## Aim of the task:
Take each line from the entries that holds "Collapse" and copy it out.

## Excerpted data:
· · ·

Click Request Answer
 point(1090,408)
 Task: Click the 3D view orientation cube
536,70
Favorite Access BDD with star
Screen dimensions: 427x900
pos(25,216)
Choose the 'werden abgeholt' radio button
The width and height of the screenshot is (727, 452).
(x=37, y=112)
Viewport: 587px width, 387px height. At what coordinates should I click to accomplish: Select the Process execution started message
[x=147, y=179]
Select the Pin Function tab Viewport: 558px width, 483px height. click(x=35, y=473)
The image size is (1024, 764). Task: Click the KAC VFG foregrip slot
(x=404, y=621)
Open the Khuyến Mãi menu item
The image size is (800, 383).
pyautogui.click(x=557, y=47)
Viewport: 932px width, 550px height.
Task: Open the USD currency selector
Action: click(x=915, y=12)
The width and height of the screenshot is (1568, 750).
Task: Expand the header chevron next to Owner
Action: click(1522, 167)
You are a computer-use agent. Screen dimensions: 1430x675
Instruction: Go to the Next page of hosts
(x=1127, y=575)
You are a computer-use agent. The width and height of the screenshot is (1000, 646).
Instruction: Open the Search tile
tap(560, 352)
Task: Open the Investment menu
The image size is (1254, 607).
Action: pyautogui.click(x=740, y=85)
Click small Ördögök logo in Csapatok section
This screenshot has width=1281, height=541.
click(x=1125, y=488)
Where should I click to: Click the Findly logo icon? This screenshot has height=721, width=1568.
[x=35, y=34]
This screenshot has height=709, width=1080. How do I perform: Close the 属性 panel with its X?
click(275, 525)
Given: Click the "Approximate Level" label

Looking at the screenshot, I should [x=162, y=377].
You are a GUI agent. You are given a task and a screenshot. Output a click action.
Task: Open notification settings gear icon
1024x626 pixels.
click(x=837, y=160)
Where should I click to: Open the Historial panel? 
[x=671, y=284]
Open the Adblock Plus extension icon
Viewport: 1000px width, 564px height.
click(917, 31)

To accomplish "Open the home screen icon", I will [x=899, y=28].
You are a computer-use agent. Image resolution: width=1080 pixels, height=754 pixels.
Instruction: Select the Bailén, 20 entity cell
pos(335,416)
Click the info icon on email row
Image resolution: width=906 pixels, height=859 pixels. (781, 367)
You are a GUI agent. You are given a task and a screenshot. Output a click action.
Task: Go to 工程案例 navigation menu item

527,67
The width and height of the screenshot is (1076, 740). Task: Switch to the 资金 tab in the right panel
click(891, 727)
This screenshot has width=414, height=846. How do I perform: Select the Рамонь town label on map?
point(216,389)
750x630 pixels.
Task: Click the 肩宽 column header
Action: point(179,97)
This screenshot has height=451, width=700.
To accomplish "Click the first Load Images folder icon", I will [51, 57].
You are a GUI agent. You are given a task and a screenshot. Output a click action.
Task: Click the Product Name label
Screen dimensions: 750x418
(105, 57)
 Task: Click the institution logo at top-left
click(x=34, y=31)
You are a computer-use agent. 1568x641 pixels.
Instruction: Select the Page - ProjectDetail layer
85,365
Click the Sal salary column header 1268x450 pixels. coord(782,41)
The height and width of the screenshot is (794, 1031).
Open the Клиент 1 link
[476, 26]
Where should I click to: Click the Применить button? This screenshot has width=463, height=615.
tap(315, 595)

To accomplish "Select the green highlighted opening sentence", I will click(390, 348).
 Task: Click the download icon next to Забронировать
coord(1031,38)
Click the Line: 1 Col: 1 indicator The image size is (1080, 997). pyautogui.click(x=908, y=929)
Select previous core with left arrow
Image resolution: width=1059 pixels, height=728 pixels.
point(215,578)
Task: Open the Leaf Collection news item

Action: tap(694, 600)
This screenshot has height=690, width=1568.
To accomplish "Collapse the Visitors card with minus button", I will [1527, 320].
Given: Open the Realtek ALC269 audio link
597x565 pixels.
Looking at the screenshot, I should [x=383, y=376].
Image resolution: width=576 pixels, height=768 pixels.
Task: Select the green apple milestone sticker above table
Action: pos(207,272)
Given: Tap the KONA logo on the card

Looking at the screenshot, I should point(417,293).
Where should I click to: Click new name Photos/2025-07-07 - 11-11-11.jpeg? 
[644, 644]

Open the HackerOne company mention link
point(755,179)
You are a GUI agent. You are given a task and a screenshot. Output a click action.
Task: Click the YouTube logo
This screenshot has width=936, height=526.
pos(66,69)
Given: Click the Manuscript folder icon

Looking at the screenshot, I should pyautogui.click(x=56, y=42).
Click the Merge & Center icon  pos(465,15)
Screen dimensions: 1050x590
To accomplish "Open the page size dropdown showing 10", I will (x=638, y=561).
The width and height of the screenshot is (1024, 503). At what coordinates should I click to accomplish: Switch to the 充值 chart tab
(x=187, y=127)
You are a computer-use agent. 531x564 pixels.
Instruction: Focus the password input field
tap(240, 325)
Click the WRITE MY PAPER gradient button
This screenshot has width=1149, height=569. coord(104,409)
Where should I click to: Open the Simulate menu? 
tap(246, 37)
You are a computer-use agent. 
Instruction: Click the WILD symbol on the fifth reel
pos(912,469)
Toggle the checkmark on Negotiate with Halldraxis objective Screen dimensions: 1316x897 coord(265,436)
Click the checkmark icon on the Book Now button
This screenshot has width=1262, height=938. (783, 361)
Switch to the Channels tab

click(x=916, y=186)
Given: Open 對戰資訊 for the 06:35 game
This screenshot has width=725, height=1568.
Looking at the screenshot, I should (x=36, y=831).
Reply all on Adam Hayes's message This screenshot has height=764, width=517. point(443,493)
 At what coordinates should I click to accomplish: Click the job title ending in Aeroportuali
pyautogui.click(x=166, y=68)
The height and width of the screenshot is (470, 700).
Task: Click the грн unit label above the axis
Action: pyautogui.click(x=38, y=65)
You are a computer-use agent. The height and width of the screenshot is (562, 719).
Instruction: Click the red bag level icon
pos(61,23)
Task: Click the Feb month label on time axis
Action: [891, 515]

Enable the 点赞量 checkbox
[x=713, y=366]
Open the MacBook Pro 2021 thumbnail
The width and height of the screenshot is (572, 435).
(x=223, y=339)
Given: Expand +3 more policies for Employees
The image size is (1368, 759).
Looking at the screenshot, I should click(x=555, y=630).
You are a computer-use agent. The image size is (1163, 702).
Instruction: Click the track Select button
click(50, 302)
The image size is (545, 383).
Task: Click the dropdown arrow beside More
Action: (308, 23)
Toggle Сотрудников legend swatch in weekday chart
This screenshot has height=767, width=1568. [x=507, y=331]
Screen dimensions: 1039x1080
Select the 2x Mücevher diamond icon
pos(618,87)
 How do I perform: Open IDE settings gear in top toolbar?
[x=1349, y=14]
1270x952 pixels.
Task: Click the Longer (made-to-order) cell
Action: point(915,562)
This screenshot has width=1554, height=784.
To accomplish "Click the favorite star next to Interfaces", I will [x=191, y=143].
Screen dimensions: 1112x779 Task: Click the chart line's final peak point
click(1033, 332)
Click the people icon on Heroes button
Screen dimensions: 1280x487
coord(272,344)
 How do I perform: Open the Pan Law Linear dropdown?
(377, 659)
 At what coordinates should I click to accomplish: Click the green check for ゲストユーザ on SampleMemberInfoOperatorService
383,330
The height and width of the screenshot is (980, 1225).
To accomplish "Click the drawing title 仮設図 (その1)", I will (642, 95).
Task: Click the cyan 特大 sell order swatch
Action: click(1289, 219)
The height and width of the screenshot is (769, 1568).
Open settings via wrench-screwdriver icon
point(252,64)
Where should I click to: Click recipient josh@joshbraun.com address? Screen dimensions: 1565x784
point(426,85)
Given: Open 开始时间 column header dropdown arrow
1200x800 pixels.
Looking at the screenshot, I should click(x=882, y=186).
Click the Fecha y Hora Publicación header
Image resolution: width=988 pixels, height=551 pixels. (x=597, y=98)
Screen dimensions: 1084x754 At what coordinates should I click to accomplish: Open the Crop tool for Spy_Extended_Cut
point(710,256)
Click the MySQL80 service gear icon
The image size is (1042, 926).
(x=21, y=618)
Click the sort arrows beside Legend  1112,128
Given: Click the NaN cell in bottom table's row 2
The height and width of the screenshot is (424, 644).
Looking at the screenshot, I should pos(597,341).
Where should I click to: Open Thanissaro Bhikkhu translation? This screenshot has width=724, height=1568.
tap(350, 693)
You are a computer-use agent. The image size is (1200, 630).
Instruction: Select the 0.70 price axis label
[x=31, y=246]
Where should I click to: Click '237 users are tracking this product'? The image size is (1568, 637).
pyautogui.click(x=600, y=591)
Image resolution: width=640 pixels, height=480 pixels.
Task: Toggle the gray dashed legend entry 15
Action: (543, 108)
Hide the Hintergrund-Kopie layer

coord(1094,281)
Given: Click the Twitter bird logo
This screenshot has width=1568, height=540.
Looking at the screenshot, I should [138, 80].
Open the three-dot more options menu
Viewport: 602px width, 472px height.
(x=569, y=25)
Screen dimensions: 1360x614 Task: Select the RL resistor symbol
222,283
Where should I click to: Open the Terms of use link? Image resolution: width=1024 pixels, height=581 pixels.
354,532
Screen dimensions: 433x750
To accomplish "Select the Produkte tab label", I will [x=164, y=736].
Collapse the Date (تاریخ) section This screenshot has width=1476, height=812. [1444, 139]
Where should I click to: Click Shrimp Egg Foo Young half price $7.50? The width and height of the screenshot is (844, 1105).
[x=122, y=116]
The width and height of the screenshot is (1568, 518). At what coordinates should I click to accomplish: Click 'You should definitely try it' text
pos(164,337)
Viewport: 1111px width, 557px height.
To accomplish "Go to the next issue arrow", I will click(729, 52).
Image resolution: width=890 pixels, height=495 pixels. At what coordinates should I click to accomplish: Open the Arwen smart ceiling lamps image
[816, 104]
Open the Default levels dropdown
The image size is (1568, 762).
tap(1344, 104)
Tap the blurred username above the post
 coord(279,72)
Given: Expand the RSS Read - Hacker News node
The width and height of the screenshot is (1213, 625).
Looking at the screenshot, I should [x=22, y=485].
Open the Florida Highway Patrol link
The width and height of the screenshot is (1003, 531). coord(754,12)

· · ·

## Response box:
To accomplish "Collapse the Visitors card with minus button", I will [1527, 320].
Collapse the Date (تاریخ) section This screenshot has width=1476, height=812. [1444, 139]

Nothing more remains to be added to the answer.